Le Brewster Project c’est “700 appartements en 1938” et “900 en 1941”. Des statistiques, en somme. Le Brewster Project est un miroir dans lequel se reflètent les maux de Detroit. C’est le symbole de la ségrégation raciale et des inégalités sociales qui putréfient la ville. Judith Perrignon dissèque Detroit sous un angle socio-économique. La journaliste ne joue pas dans les nuances. Son analyse est brute et sèche, à l’image de Detroit. Mais cette froideur ne nuit en aucun cas à la qualité de son discours. Ses propos sont limpides, nets et surtout : efficaces. Dans l’univers dystopique qui nous est dépeint, les blancs, les juifs et les noirs sont loin de former un tout homogène dans une ville croulant sous le poids des hiérarchies de races et de classes. Le regard que Judith Perrignon pose sur la ville est celui d’une sociologue mais également d’une géographe. Des notions géographiques à l’instar de la gentrification et de la fragmentation urbaine émergent d’entre les lignes de Là où nous dansions, ces derniers n’étant jamais mobilisés explicitement dans un souci légitime de simplification. L’auteure n’hésite pas à avoir directement recours à des anglicismes afin de rester fidèle aux témoignages des habitants de Detroit, comme pour cette sentence soulevant plus ou moins implicitement la question de la gentrification :
“Urban renewal. Negro removal.”
Le regard que Judith Perrignon pose sur la ville est celui d’une sociologue mais également d’une géographe
Judith Perrignon nous invite à étudier de plus près le cas du Brewster Project. Elle nous conte l’histoire de Detroit, de la révolution industrielle fordiste à la lutte des classes socio-économiques. Mais contrairement à l’historien qui se doit de maintenir un positionnement neutre, Judith Perrignon ne dissimule pas ses engagements et défend la cause des opprimés avec véhémence :
“A qui la ville doit-elle le plus ? À ses ouvriers, à ses employés, ou bien aux Banques? Wall Street prend le contrôle de Detroit ?”

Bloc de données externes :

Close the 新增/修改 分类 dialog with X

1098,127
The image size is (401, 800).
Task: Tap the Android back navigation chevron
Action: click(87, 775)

L’ennemi, à Detroit, demeure pourtant sans visage. Il est celui dont on ne doit pas prononcer le nom, ou plutôt dont on ne connaît pas le nom mais dont on connaît toutefois la profession. Dans l’inconscient collectif des opprimés de Detroit, ces individus misanthropes au masque hermétique occupent le plus souvent les fonctions de promoteurs, de banquiers et de politiciens :
“Ils ont réussi, cette fois. On ne sait d’ailleurs pas trop qui c’est, “ils”, l’ennemi n’est jamais identifié, ces gens-là n’ont pas de nom, pas de visage, pas d’odeur, juste le pouvoir de décider, on les appelle des promoteurs, et ils ont décidé que cette rue pleine de nègres un peu trop confiants et indépendants devait disparaître.”
Si Judith Perrignon se range du côté des opprimés, elle ne met pas moins en lumière la violence gangrénant certains quartiers de la ville. Les bâtiments à l’instar du Brewster Project regorgent indéniablement de criminels, de voyous, de malfrats :
“Un épais brouillard était tombé sur nous, ville noire, pauvre, criminelle et corrompue. Ce brouillard nous isolait, nous dévorait, nous laissait seuls face à nous-mêmes.”
Mais à choisir, elle préfère rendre hommage aux criminels vulnérables des quartiers nécrosés par le désespoir plutôt qu’aux criminels tout-puissants se terrant misérablement dans des prisons de verre et que la loi escorte en toute impunité.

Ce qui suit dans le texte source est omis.